Когда Хоррокс со своими солдатами отправился на празднество, то они все сняли свои мундиры и переоделись в убогую одежду метисов. Они даже выкрасили свои лица в медно-красный цвет, чтобы больше походить на индейцев. Смелые наездники прерии представляли собой группу каких-то оборванцев, когда пустились в путь с намерением захватить дерзкого разбойника. Все это были отважные люди, много раз бывавшие на волосок от смерти. Страх был им незнаком. Они знали, что их предводитель также отличался смелостью, часто даже превышавшей благоразумие, но до сих пор счастье всегда покровительствовало ему, и они охотнее следовали за ним и работали под его начальством, нежели под руководством его более осторожных товарищей по службе.

В лагере метисов была большая суета. Метисы вообще не отличаются подвижностью и скорее склонны к лени, но на этот раз женщины и мужчины были одинаково возбуждены и заняты приготовлениями к празднеству. Разумеется, самою важною принадлежностью праздника являлся бочонок виски. Казначей лагеря Баптист должен был позаботиться о том, чтобы в этом напитке не чувствовалось недостатка. Но так как метисы не были прихотливы насчет качества напитка, то виски, которое поставлял им белый кабатчик из поселка, было самого плохого сорта и было настоящей отравой, вызывавшей быстрое опьянение.

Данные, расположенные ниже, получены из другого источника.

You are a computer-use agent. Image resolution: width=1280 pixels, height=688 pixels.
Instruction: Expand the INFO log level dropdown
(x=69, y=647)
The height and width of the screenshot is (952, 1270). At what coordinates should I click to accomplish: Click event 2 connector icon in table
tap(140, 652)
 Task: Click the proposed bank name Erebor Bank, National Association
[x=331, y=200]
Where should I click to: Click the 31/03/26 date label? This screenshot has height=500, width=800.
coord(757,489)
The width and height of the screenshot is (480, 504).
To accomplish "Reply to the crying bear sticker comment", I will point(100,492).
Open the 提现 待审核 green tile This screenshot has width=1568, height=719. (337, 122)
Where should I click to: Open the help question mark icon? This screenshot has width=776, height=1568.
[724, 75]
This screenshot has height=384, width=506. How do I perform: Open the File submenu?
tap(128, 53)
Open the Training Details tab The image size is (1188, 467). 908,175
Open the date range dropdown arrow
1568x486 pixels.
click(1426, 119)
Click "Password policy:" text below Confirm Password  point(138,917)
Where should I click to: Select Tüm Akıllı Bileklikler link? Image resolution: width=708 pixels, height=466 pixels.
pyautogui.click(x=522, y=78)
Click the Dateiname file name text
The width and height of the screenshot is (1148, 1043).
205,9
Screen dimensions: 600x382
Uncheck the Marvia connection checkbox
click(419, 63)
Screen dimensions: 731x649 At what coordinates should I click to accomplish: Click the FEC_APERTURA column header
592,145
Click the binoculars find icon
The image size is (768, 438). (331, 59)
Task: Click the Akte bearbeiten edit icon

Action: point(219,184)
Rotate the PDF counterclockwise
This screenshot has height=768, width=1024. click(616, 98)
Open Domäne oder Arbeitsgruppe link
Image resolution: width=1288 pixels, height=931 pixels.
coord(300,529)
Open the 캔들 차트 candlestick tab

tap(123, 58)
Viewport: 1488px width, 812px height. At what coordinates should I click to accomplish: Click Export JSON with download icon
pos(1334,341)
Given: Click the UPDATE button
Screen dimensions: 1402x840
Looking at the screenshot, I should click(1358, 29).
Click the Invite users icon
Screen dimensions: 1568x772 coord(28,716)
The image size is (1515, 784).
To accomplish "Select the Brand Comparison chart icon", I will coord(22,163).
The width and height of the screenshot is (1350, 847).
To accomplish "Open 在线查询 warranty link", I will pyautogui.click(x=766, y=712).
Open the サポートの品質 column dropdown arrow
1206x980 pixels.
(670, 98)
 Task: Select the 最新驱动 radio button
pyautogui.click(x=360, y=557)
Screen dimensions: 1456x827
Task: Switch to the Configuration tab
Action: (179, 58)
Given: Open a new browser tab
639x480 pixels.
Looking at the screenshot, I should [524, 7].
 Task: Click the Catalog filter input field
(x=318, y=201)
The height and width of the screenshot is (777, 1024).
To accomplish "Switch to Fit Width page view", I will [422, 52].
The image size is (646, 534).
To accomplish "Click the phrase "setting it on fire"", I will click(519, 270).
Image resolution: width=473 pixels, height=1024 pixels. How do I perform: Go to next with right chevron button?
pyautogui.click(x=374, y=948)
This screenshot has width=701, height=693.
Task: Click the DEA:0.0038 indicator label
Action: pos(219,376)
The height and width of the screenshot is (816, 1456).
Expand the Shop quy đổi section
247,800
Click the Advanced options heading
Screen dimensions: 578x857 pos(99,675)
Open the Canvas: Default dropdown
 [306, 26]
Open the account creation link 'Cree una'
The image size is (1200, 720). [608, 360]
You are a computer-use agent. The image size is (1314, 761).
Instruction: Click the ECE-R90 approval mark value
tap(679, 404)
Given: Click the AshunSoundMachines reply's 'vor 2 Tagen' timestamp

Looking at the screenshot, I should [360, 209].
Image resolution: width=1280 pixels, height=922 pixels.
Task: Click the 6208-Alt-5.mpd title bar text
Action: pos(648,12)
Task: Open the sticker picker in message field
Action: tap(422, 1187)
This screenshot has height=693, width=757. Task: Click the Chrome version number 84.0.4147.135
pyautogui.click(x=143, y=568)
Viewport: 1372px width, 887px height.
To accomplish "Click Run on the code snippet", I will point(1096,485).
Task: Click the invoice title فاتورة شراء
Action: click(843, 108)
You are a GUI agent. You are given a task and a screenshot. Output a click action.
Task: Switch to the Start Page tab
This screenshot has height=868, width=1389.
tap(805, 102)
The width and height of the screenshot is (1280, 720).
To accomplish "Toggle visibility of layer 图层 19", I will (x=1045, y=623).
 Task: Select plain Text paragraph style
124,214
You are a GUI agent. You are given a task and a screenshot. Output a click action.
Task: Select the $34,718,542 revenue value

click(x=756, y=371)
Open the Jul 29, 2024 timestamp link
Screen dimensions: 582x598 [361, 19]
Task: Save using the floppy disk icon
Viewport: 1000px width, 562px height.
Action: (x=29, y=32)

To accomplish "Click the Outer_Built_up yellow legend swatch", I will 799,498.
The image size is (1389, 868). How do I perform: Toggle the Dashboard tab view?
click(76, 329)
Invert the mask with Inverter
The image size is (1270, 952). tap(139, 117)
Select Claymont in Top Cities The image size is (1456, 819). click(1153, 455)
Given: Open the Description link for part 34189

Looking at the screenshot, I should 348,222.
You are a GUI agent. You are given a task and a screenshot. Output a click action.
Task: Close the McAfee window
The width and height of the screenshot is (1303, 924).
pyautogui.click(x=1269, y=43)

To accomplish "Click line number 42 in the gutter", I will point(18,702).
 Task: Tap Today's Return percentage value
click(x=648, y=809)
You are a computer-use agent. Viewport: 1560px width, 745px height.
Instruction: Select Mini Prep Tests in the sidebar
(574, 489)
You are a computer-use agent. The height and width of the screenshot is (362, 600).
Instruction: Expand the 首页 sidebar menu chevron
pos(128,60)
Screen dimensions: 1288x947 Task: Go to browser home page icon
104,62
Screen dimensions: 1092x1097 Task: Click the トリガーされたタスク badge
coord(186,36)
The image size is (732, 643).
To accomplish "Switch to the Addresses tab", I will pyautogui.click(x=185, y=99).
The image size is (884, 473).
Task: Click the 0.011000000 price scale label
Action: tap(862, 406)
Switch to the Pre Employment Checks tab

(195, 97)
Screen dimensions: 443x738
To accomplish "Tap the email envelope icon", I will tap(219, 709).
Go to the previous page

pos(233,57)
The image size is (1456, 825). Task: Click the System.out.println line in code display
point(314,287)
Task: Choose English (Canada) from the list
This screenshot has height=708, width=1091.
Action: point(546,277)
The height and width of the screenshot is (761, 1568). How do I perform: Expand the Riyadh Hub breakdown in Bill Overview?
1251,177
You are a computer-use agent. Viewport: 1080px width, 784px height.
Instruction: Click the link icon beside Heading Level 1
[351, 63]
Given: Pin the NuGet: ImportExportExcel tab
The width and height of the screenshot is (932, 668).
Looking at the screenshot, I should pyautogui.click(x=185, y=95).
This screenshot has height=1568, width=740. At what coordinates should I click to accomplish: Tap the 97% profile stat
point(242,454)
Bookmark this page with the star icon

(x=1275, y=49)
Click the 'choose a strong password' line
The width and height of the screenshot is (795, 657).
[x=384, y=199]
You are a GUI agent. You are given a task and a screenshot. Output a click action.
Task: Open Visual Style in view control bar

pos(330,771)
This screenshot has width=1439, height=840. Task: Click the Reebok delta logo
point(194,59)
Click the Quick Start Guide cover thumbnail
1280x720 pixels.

Празднество было устроено в огромном ветхом сарае. Сквозь щели крыши видны были яркие звезды, сверкавшие на темно-синем летнем небе. Устроители праздника, озабоченные недостатком места, удалили несколько лошадиных стойл, которые были в сарае, и остались только ясли да запах конского навоза. Ясли были выкрашены красной краской, а грубые загородки, отделявшие стойла, и доски, покрывавшие их, были превращены в сиденья. Затем надо было украсить столбы и балки здания, и для этого были употреблены лоскутки бумажных тканей яркого цвета. Такие ткани имелись в большом выборе в магазине Лаблаша. Веселые молодые метисские женщины покупали их у него для своей праздничной одежды, и, разумеется, Лаблаш выручал на этом хороший барыш. Фестоны из разноцветной бумажной материи, розетки и флаги – все это употреблено было для украшения зала, и это пестрое убранство придавало ему издали вид лавки, торгующей старым тряпьем.

Ряды коптящих масляных фонариков висели на заржавевших проволоках, прикрепленных к полусгнившим балкам в центре, а в маленьких оконных отверстиях, где отсутствовали стекла, стояли черные пустые бутылки со вставленными в них сальными свечами.

Один угол в этом здании был специально отведен для музыканта. Там было устроено нечто вроде эстрады с балдахином из пестрой ткани, что указывало, какое важное значение придавалось музыканту на этом празднике.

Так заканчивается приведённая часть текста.